There is ETW::MethodLog::StubsInitialized method that gives names to the adhoc dynamically generated helpers in sampling traces so that they do not show up as broken stacks. We may want to start reporting the write barriers using this event.

[janvorli]

That's nice, I'll add it.

[mangod9]

@tommcdon and @JulieLeeMSFT as FYI.

[mangod9]

assume this is unrelated to w^x change?

[janvorli]

They are related. They exclude methods that are not used by DAC and that would otherwise unnecessarily pull in the ExecutableWriterHolder into DAC.

[jkotas]

No lock should be nested inside LeafLock.

This means that some uses of LeafLock are not valid anymore, and should get its own level.

[alpencolt]

@janvorli does the double mapping map to the same memory and doesn't cause growth of memory consumption?
Do you have any docs or description of this feature?

[janvorli]

@alpencolt it doesn't map to the same virtual address, it uses a different one for writing and a different one for executing. However, the writeable mappings are temporary and live only for a very short period of time, so they don't result in incremental virtual memory usage growth.
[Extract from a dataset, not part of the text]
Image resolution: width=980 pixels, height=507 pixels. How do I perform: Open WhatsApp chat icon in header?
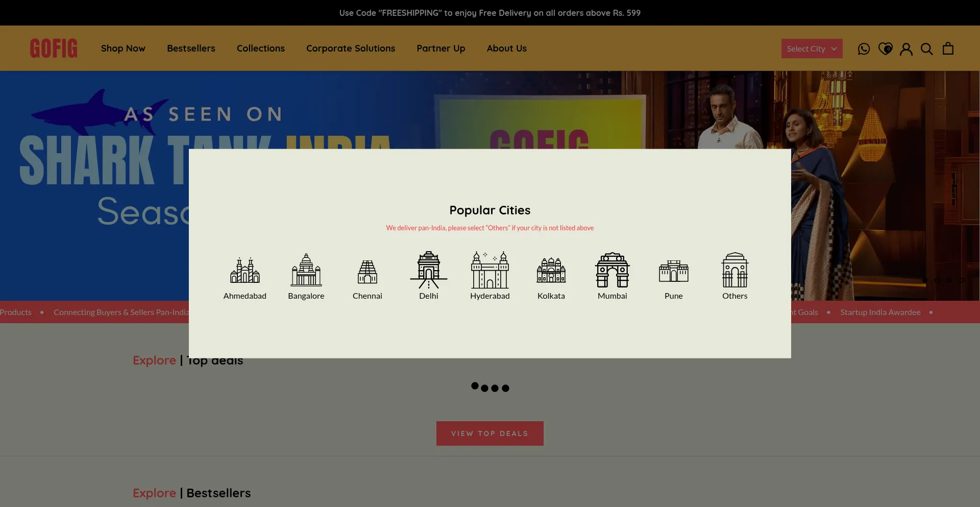pyautogui.click(x=864, y=49)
Their lifetime match the lifetime of the ExecutableWriterHolder instances that are used as stack only.
There is no public doc on the feature yet, but you have a good point that we should have one.

[am11]

gcc leg is failing due to #55299 (comment).

[janvorli]

@jkotas I have addressed all the feedback (except for making the minipal C, which I'll postpone) and fixed a few issues that I've found based on the CI tests. Can you please take another look so that we can get it in for the preview 7?
The PR is green except for the GCC leg that fails due to an unrelated old known issue in JIT code. So I am going to add one more commit that sets the W^X default to "off".